11.少しの安心...
老人と碧斗達とは一旦分かれて紅炎は自分の教室に戻った。
当然クラスメイトは紅炎のことが気になるようでどんなことがあったのかと聞きに来る。
「俺の持ってる力の説明を聞いてきた。俺がみんなに説明するとなると色々話さないといけないことが多くなるから今度でいい?」
「なんでだよ。別に今でもいいだろ?時間ならあるし。」
「いやだって...めんどくさいじゃん?」
呆れられた眼差しで見つめられた。
まぁ説明はまた今度の自分に任せようという事で周りの目を気にせず机にうつ伏せになって眠った。
――
「おい紅炎起きろー。下校の時間だぞー。」
国語の授業中に意識が睡魔に持っていかれそうになりながらも何とか目を閉じるのは瞬きの0.1秒のみに抑えるよう頑張ったつもりだったのだが...まぁ結果がこれだ。
いつまでも教室に居てられないので、伸びをして、席を立ち、ランドセルを背負って帰るかと思い前を見ると...碧斗がいた。
「どわぁぁぁ!」
自分でもなんて恥ずかしい驚き声だろうと思った。
「どうしたんだよ。そんなに驚いて。」
「どーしたもこーしたもあるか!なんで普通に入ってきてんだよ!」
「いや俺たち今日...というより明日からこの学校通うし。」
なんだろう。俺のほうが変なことを言っているかの様に感じてきた。
「まぁ、いったん教室出ようか。」
碧斗の腕を引っ張り早足に今日あいつを出た。
「お前ら全員うちのところ来るって元のところどうすんだよ。あと家も。」
「まぁ何とかなるだろ。」
「んな適当な。」
「おっ、紅炎!お疲れー!」
水城と一緒に待っていた神たち計8名と合流。
なんと密度の大きい下校だろうか。
普段から一緒に帰る友達はいるのだがそれもここまで大所帯じゃない。
「お前ら俺と同じ道歩いてるけどこっち側なのか?」
「いや紅炎を送ろうと思って。」
「じゃあお前らはどこに」
「教えない。」
碧斗は紅炎から目をそらしてそう言った。
まあ言いたくないことくらいいくらでもあるだろう。
なんせここにいる全員は今日初めてあったばかりである。
協力を必然としている関係ではあるが、プライベートにおける信頼にまでは至らない。
だが、この中で今のところ一番仲良く慣れているのは恐らく碧斗なので少し寂しさを感じてしまった。
「じゃ、じゃあまた明日から学校で...」
「おう、よく寝ろよ。」
(全く寝れる気がしないけども)ということは心の中にとどめておいて代わりに苦笑いを届ける。

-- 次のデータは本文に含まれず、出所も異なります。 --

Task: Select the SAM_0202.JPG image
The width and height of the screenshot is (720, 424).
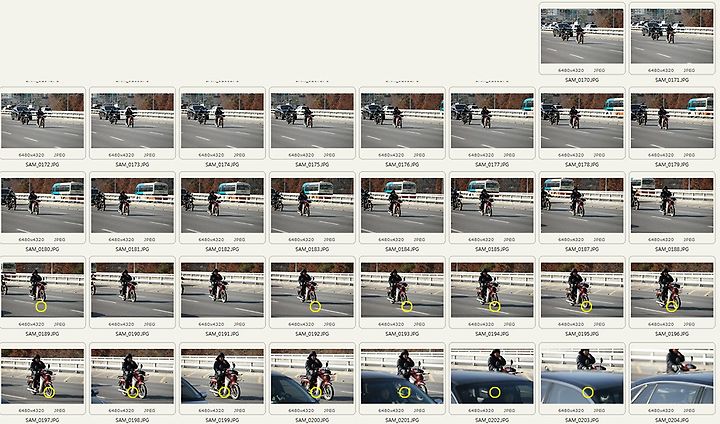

手を振りながらゆっくりドアを締め赤い夕日を完全に断った後、靴を脱ぎ家に上がる。
「おかえり」という声がリビングから聞こえた。
返答を返すために紅炎もリビングのドアを開けると、水澄がすでにこちらを向いていた。
「あら、紅炎。良いことでもあった?」
この質問の意図がはじめはよく分からなかった。
いま紅炎の表情は笑顔だった。
今朝からは想像できないほどに。
(そうか、俺はあいつらの存在に安心しているのか。)
ここ数日この力のことを家族以外に共有せず唯一共有した家族からは心配。
当然といえば当然だがなんとも表現しがたい気持ちになる。
だが、そんなことを気にせずいられる存在が居ることは安心できた。
「まぁ、ちょっとね。」
「なによー。勿体ぶって。」
「別にそんな大事なことじゃないから。」
水澄が少し安心した表情を浮かべてくれていた。
そのおかげというべきか、口元が緩んでしまった。今の表情を水澄に見られるのは少し恥ずかしいので、振り向かぬよう自分の部屋へ向かった。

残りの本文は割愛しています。